• REQUIRED WORK: Would you please output the records exactly as they appear below?

DATA SUPPLIED section start

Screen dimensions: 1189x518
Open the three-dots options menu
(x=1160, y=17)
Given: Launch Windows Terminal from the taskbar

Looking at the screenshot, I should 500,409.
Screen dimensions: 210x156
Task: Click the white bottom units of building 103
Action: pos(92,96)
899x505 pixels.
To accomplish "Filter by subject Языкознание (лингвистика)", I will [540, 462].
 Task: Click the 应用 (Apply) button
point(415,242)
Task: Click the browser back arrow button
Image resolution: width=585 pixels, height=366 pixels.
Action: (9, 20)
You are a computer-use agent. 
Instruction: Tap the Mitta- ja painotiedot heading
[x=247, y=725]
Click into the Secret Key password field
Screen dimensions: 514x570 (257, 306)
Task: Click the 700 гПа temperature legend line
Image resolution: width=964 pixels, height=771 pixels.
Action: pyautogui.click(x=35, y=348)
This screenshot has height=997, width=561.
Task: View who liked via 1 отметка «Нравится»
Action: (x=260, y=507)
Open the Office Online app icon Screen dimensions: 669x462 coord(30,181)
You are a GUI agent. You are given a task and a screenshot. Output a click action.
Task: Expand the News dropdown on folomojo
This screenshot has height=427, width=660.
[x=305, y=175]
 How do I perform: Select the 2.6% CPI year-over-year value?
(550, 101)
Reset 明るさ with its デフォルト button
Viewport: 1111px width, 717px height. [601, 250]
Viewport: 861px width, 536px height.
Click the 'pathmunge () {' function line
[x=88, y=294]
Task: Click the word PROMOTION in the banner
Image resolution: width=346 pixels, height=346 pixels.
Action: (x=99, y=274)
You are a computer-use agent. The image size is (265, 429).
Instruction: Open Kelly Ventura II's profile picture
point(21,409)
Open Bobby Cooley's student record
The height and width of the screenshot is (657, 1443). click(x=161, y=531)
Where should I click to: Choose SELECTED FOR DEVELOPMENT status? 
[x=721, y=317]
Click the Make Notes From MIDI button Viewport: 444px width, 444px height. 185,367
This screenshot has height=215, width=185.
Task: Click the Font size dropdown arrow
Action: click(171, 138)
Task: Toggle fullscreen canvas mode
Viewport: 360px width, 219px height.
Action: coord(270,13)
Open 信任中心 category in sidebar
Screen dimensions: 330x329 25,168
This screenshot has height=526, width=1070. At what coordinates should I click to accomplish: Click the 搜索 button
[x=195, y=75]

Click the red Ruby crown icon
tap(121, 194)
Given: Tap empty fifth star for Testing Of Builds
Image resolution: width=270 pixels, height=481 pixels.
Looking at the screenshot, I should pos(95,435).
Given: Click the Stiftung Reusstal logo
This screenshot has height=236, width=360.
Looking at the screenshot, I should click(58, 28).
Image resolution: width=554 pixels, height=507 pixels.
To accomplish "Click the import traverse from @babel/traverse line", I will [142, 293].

DATA SUPPLIED section end

• WORKED SOLUTION:
Screen dimensions: 1189x518
Open the three-dots options menu
(x=1160, y=17)
Given: Launch Windows Terminal from the taskbar

Looking at the screenshot, I should 500,409.
Screen dimensions: 210x156
Task: Click the white bottom units of building 103
Action: pos(92,96)
899x505 pixels.
To accomplish "Filter by subject Языкознание (лингвистика)", I will [540, 462].
 Task: Click the 应用 (Apply) button
point(415,242)
Task: Click the browser back arrow button
Image resolution: width=585 pixels, height=366 pixels.
Action: (9, 20)
You are a computer-use agent. 
Instruction: Tap the Mitta- ja painotiedot heading
[x=247, y=725]
Click into the Secret Key password field
Screen dimensions: 514x570 (257, 306)
Task: Click the 700 гПа temperature legend line
Image resolution: width=964 pixels, height=771 pixels.
Action: pyautogui.click(x=35, y=348)
This screenshot has height=997, width=561.
Task: View who liked via 1 отметка «Нравится»
Action: (x=260, y=507)
Open the Office Online app icon Screen dimensions: 669x462 coord(30,181)
You are a GUI agent. You are given a task and a screenshot. Output a click action.
Task: Expand the News dropdown on folomojo
This screenshot has height=427, width=660.
[x=305, y=175]
 How do I perform: Select the 2.6% CPI year-over-year value?
(550, 101)
Reset 明るさ with its デフォルト button
Viewport: 1111px width, 717px height. [601, 250]
Viewport: 861px width, 536px height.
Click the 'pathmunge () {' function line
[x=88, y=294]
Task: Click the word PROMOTION in the banner
Image resolution: width=346 pixels, height=346 pixels.
Action: (x=99, y=274)
You are a computer-use agent. The image size is (265, 429).
Instruction: Open Kelly Ventura II's profile picture
point(21,409)
Open Bobby Cooley's student record
The height and width of the screenshot is (657, 1443). click(x=161, y=531)
Where should I click to: Choose SELECTED FOR DEVELOPMENT status? 
[x=721, y=317]
Click the Make Notes From MIDI button Viewport: 444px width, 444px height. 185,367
This screenshot has height=215, width=185.
Task: Click the Font size dropdown arrow
Action: click(171, 138)
Task: Toggle fullscreen canvas mode
Viewport: 360px width, 219px height.
Action: coord(270,13)
Open 信任中心 category in sidebar
Screen dimensions: 330x329 25,168
This screenshot has height=526, width=1070. At what coordinates should I click to accomplish: Click the 搜索 button
[x=195, y=75]

Click the red Ruby crown icon
tap(121, 194)
Given: Tap empty fifth star for Testing Of Builds
Image resolution: width=270 pixels, height=481 pixels.
Looking at the screenshot, I should pos(95,435).
Given: Click the Stiftung Reusstal logo
This screenshot has height=236, width=360.
Looking at the screenshot, I should click(58, 28).
Image resolution: width=554 pixels, height=507 pixels.
To accomplish "Click the import traverse from @babel/traverse line", I will [142, 293].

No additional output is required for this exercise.